Under the above conditions something can happen that otherwise, that is with blocking immune suppression alone, CANNOT happen and that is set-up our body for immune responses AFTER we are NO LONGER treated with Bavituximab or Betabodies. That is the effect that has now been reported from at least TWO sources claiming in THEIR reports that patients that had participated in the SUNRISE clinical trial and where afterwards in THEIR program performed better if they were part of the Bavituximab 3mg/kg arm.


So YES, for BP this has value. Either as a catch up for those that missed the boat (e.g. GILD, PFE en Janssens) or for those that are invested in Phosphatidylserine (we have seen today's post about Novartis on the subject) and want to avoid researching multiple substances to address all 13 above PS receptors and then one more at least for Fx-Gamma. Finally it will also be of value for those BP's that want to maintain there market share in PD-1, CTLA-4, CAR-T and others where it has been shown that PS-targeting conditioned the tumour environment making there drugs 100 to 200% more effective. In other words increasing the effective foot-print on patients of drugs that normally work on 20/30% of the people only and in combination with PS-targeting on 60+%. That is a VALUE PROPOSITION because the durus we are talking about have ALREADY been paid for and are approved. anti-PD-1 and anti-CTLA-4 better know by us on here as Keytruda, Opdivo, Durvalumab, etc are such drugs.
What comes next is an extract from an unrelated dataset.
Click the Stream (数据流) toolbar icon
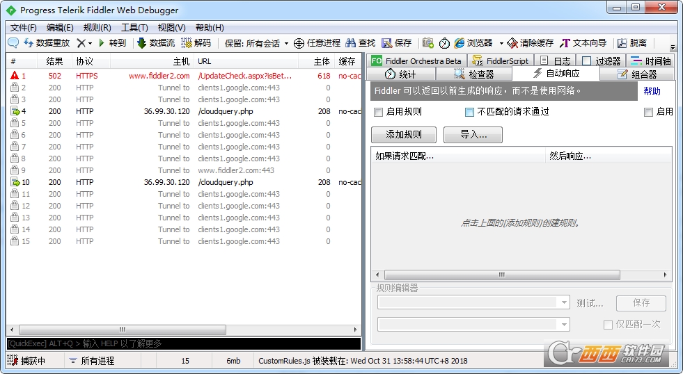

Also the work around biomarkers makes the next step toward approval way shorter, cheaper and easier. For a BP that means that the time to market and related cost is optimised before they step in.

And on top of all that a diagnostic tools, under the form of Exosome based liquid biopsy is available to, equally covered by IP PPHM owns. This will on its own bring the cost of further clinical trials down as it allows to detect, base-line and monitor progress related to cancers (all solid cancers).

Finally the results for Memorial Sloan Kettering about the combination of our PS-Targeting with CAR-T is another such value proposition. The biggest problem in CAR-T is the toxicity related to the application process. Now a report exists by Dr. Wolchok's lab that with PPHM's solution toxicity can be avoided. In other words that the toxicity that is normally added due to the application techniques IS ABSENT with PPHM technique.

CONCLUSION
So the talk about value one must consider the above rather then letting one self drag into stories everything PPHM has is without value because Sunrise early stopped. BP looks through that and will not miss out, certainly not when in competition, on getting its hands on working technology as explained above. A fact that no BP has done so yet doesn't mean they didn't try. Many factors may have been at play, at both sides PPHM and the candidates. And they will for sure keep it all quite to avoid PPHM PPS up-runs, competition for still other BP's etc all things that would enforce PPHM negotiating position.

The biggest victory of someone that wants to steal all this from us would be to make us believe it is worthless based on message board statements rather then believing the currently more the 1500 papers on phosphatidylserine and the now available peer reviewer work on PPHM PS-targeting more specifically by world renowned institutions such a Rutgers (Dr. Birge), Memorial Sloan Kettering (Dr. Wolchok) the work at USTW by Dr. Brekken and Dr. Thorpe, Dr. Antonia's work at Moffit, Dr. Gabrilovich at Wistar, and so on. I'dd rather side with them then with anonymous posters that tell those scientists have it all wrong because Sunrise stopped. Many blockbuster drugs, such as Roche's Avastin, also went through many failed trials before becoming a blockbuster.

Unfortunately PPHM has in the current state of the Oncology market not the critical size nor pocket depth to still try to do it alone. So making a good deal around all that is what needs to be done. I think that at the latest at the ASM we will know details on such deal that will probably have been announced just before the ASM (SPECULATION).